12 July 2023, 9:40 PM

The Voice: Supports for yes vote dips in Regional Australia Image: ABC.

It was described as the tipping point - the June poll by nine newspapers; it was the first poll to give the No a majority in the Voice referendum. 


It meant the Yes vote had slipped from 58 to 49 percent over three months. 


Now a new poll by Australian Community Media found that in the regions, the 'no' vote was 57 percent, and the 'yes' vote was 35 percent, with eight percent undecided. 





It also found 72 percent of respondents felt the federal government needed to do more to explain the Voice and how it would work. 


Men from regional Australia were more likely to vote 'no' than women, with 65 percent of male respondents signaling their opposition to the Voice against 45 percent of women. 


At the beginning of the campaign, more than 70 percent of Australians said they were inclined to vote yes. 


"Referendums in this country aren't easy to win, so we knew that the numbers were going to tighten over time," a spokesperson from the Yes23 campaign told the Western Plains App. 

  

Image: SBS 


 Indeed of the 44 referendums held in Australia, only eight have passed. 


"We knew that this debate would become contested and that the conversation has been bogged down in Canberra in politics, in a fair bit of negativity there.

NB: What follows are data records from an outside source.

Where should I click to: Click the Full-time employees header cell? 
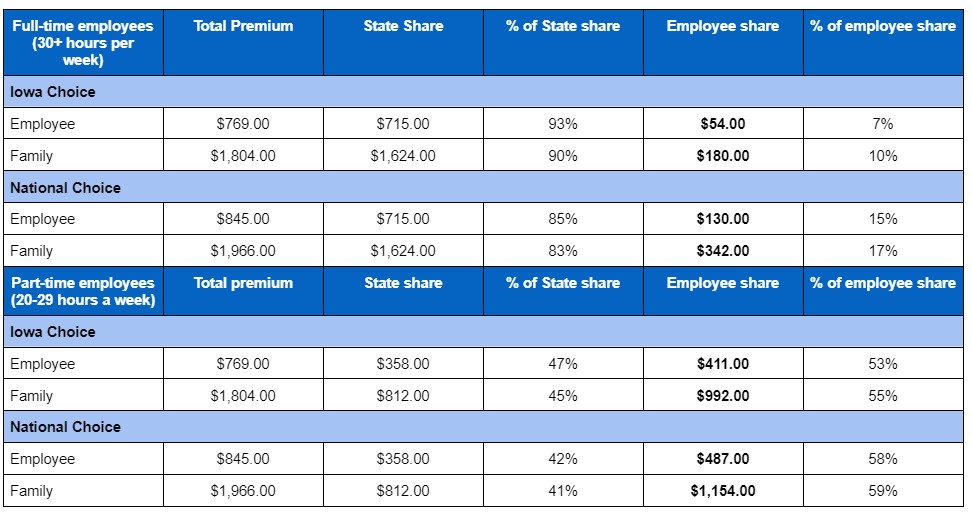83,43
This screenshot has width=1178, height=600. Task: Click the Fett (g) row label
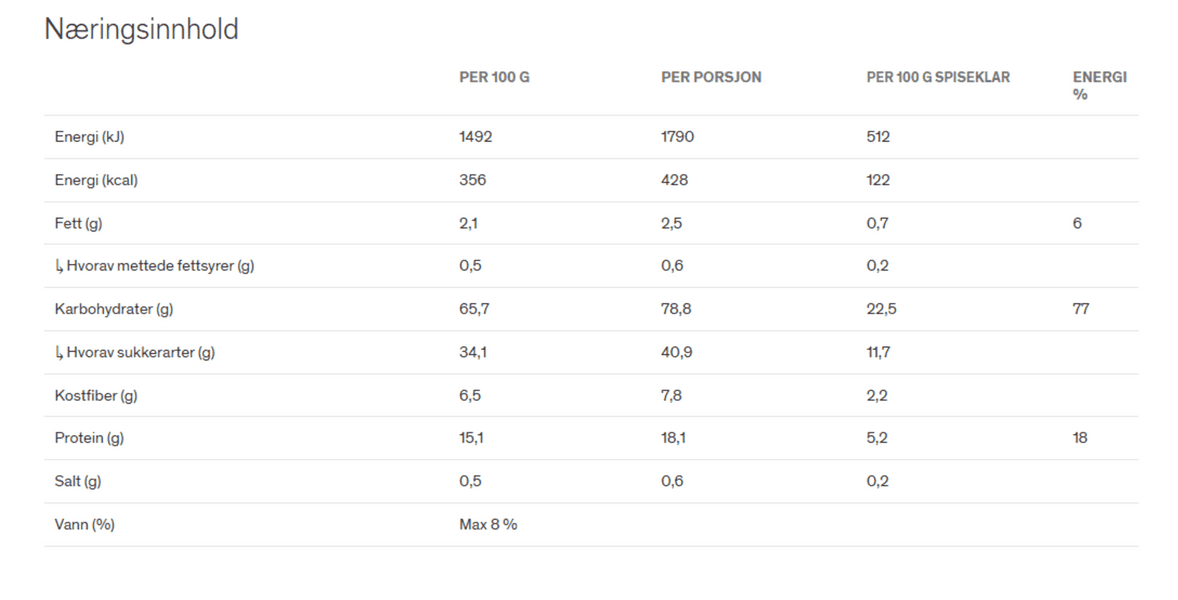tap(78, 223)
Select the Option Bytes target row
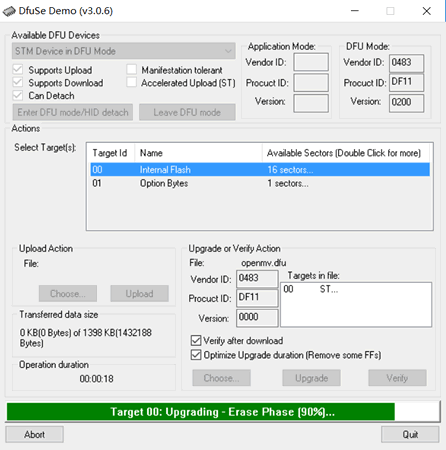The image size is (446, 450). point(260,183)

That phase has come to an end, and so we're now focused on having conversations in communities around Australia," the Yes 23 spokesperson said.  


The Uluru Dialogue leaders, Pat Anderson and Megan Davis recently said they had held "countless meetings and conversations" with First Nations people and non-Indigenous Australians in the hope of solidifying support in regional and rural Australia. 

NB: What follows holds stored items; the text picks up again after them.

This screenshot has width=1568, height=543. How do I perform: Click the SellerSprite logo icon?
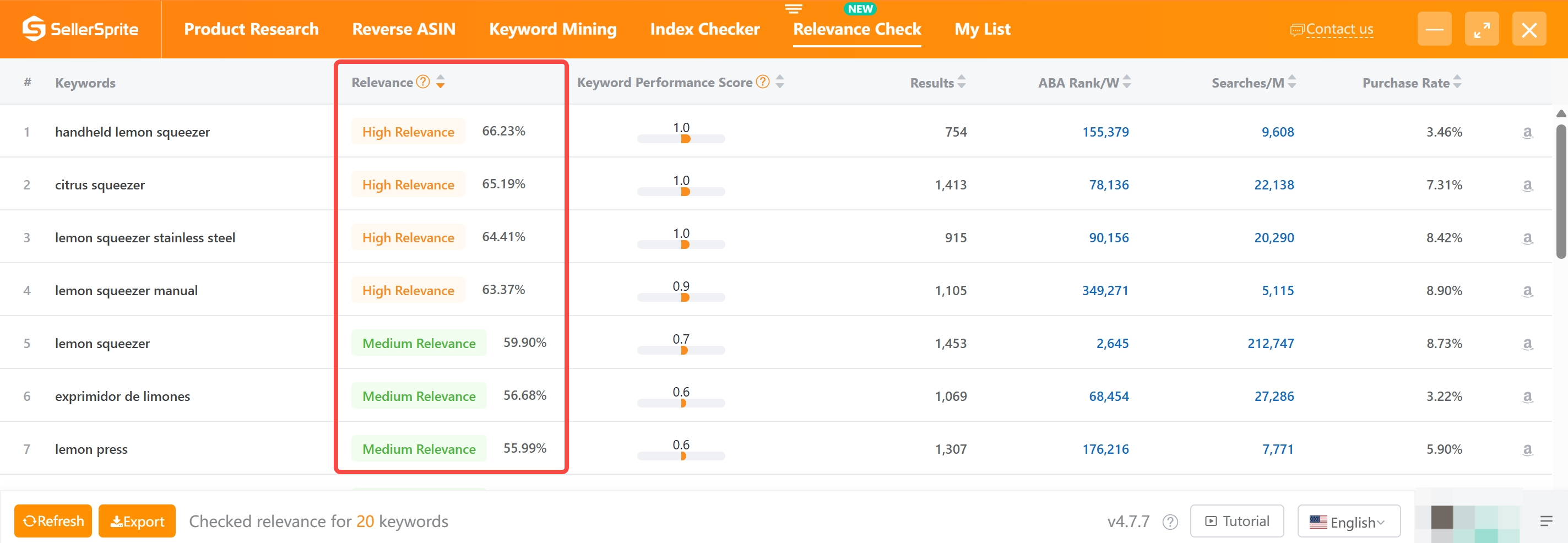point(34,29)
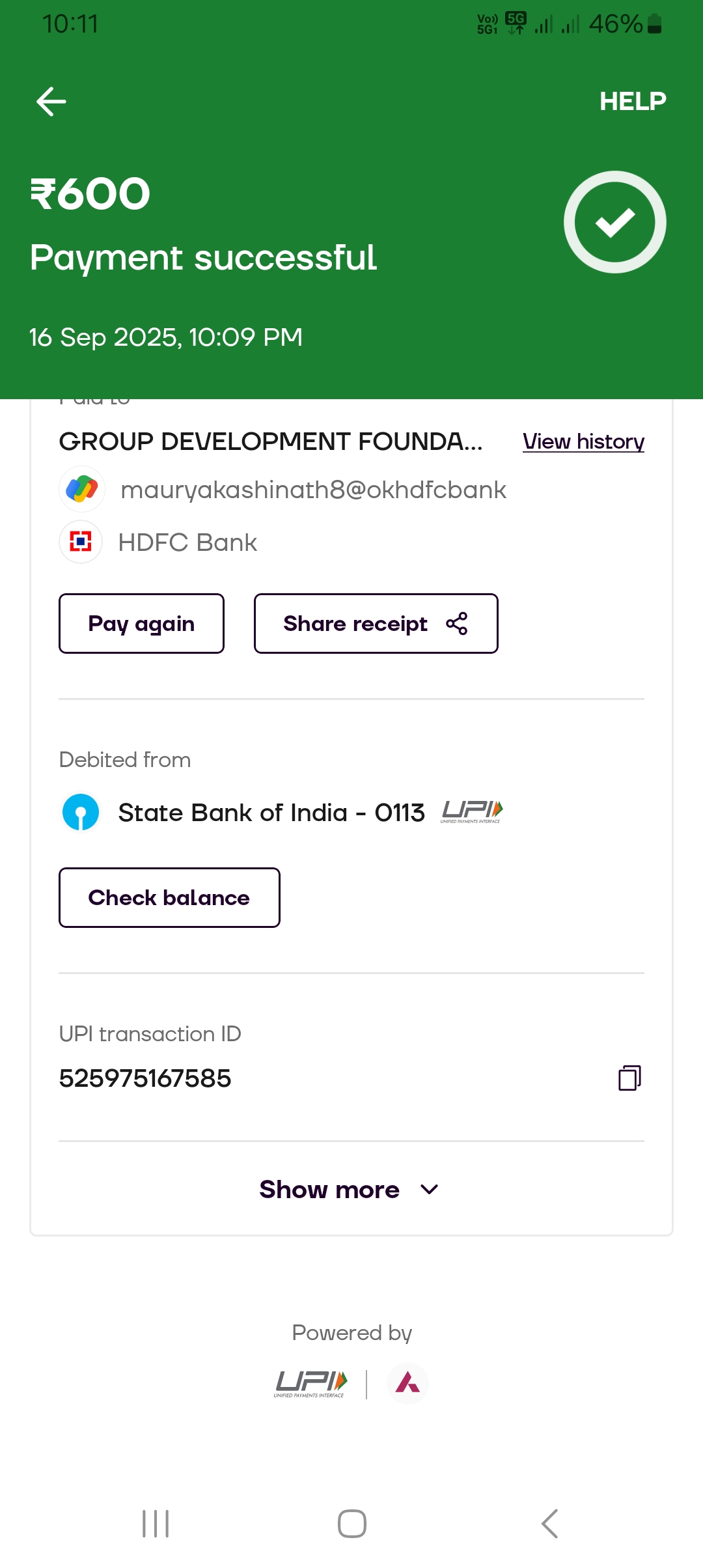Image resolution: width=703 pixels, height=1568 pixels.
Task: Tap the UPI transaction ID number 525975167585
Action: click(145, 1079)
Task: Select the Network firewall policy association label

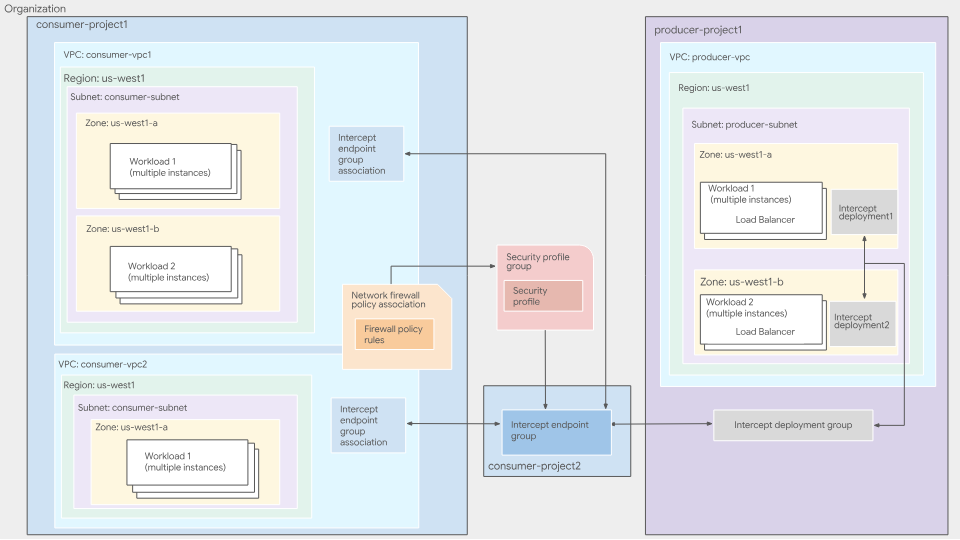Action: [389, 299]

"Just in the past few weeks we've been in Atherton, Barunga, Cooktown, Dubbo, Gilgandra, Innisfail, Kuranda, Mossman, Mudgee, Narromine, Nyngan, Perth, Port Douglas, Sydney, Trangie, Wellington, Warren, Weilwan (Gulargambone), and the West Kimberley," Anderson and Davis said in a joint statement. 


Pat Andersen (far right). Image: UNSW. 

 

"Our faith in the Australian people remains as strong as ever."

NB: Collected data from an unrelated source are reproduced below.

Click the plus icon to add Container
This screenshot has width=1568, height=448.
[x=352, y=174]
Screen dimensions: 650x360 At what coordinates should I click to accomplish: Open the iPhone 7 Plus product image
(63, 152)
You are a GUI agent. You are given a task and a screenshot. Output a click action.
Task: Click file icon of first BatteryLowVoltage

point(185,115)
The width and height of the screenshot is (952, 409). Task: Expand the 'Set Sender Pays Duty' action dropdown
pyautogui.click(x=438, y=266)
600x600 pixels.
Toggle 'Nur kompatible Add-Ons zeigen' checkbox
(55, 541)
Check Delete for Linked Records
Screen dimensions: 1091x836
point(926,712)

"We are finding that when we sit down with people and explain the difference that the voice will make – where so many other initiatives and ideas devised within the Canberra bubble have failed – they are more than ready to vote yes." 


The federal government is on track to hold the referendum in the last quarter of 2023. 


The Voice to Parliament will be able to advise Parliament and the government on issues affecting Aboriginal and Torres Strait Islander people. 


The referendum's success depends on majority support across the country and in four of six Australian states. 


A Resolve Strategic poll last week showed support for the Voice dropping from 53 to 49 percent, with the Yes vote below 50 percent in Queensland, Western Australia and South Australia.  


There's some speculation Australians will vote on October 17. 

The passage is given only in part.